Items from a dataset
○ ○ ○ ○

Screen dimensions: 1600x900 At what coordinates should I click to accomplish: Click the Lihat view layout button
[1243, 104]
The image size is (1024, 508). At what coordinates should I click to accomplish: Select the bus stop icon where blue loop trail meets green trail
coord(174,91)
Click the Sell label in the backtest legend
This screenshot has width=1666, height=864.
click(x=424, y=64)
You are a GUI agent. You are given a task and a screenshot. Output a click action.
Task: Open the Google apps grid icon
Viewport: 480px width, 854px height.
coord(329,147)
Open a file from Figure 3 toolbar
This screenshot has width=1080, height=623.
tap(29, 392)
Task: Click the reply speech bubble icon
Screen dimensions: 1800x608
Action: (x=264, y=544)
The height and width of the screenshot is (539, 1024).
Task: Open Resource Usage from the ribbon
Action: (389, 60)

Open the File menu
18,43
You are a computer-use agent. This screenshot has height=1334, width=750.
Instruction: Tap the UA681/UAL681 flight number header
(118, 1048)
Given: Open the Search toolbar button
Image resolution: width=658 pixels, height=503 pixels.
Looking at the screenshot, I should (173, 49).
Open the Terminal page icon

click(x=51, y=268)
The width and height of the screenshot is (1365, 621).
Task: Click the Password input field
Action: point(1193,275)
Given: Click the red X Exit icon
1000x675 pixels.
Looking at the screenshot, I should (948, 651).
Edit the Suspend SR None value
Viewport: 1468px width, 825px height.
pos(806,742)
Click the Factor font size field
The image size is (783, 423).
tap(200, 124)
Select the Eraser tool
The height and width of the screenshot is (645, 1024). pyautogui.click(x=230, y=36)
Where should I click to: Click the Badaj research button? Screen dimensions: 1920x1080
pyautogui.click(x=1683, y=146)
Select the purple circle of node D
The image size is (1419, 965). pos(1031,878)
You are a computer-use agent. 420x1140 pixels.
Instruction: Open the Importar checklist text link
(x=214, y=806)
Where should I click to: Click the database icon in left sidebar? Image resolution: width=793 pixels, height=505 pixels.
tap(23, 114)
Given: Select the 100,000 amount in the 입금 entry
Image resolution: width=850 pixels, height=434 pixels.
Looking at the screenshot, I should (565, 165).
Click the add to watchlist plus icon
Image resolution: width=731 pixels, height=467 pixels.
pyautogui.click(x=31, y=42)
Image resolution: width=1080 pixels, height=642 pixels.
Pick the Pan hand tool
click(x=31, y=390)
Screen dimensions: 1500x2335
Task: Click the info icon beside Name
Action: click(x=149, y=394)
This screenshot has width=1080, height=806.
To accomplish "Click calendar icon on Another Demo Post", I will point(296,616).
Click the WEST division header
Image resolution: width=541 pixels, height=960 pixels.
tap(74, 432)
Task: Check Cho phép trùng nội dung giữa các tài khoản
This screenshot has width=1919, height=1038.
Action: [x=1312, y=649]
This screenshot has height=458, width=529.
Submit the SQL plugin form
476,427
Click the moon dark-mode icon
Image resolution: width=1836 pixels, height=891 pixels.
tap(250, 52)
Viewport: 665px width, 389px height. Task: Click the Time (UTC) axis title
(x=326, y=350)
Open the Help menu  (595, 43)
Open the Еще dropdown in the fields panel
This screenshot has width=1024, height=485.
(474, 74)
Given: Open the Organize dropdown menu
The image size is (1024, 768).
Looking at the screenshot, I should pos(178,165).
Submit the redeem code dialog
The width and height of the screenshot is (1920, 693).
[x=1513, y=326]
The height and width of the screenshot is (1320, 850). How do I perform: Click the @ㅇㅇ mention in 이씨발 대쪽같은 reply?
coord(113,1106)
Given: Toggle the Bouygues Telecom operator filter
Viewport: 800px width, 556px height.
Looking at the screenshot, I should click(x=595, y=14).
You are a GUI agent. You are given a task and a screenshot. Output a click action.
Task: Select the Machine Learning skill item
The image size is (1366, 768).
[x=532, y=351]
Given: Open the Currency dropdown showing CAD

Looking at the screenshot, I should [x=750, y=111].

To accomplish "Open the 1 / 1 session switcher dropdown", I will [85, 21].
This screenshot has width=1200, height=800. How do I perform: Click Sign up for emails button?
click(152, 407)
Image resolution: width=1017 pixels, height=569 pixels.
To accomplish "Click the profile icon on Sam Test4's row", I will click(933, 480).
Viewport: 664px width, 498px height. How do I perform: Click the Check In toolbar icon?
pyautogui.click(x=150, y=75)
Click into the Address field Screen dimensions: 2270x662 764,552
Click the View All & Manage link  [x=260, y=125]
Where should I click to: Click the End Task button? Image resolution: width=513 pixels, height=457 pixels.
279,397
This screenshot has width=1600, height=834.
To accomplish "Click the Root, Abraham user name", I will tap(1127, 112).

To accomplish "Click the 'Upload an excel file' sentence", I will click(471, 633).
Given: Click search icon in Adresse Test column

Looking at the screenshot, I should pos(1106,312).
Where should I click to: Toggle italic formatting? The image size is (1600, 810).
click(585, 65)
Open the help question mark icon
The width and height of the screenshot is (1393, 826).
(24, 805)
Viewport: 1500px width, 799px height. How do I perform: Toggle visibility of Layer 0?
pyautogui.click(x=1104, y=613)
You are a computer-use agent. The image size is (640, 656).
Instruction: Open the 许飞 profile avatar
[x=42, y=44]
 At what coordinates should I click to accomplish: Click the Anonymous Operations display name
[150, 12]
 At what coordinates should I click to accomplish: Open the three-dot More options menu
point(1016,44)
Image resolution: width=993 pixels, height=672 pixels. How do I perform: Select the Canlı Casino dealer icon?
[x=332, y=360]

○ ○ ○ ○

Using the entries above, return exactly the lines from the line with "The height and width of the screenshot is (1320, 850)." to the line with "Task: Select the Machine Learning skill item", counting both of those lines.

The height and width of the screenshot is (1320, 850). How do I perform: Click the @ㅇㅇ mention in 이씨발 대쪽같은 reply?
coord(113,1106)
Given: Toggle the Bouygues Telecom operator filter
Viewport: 800px width, 556px height.
Looking at the screenshot, I should click(x=595, y=14).
You are a GUI agent. You are given a task and a screenshot. Output a click action.
Task: Select the Machine Learning skill item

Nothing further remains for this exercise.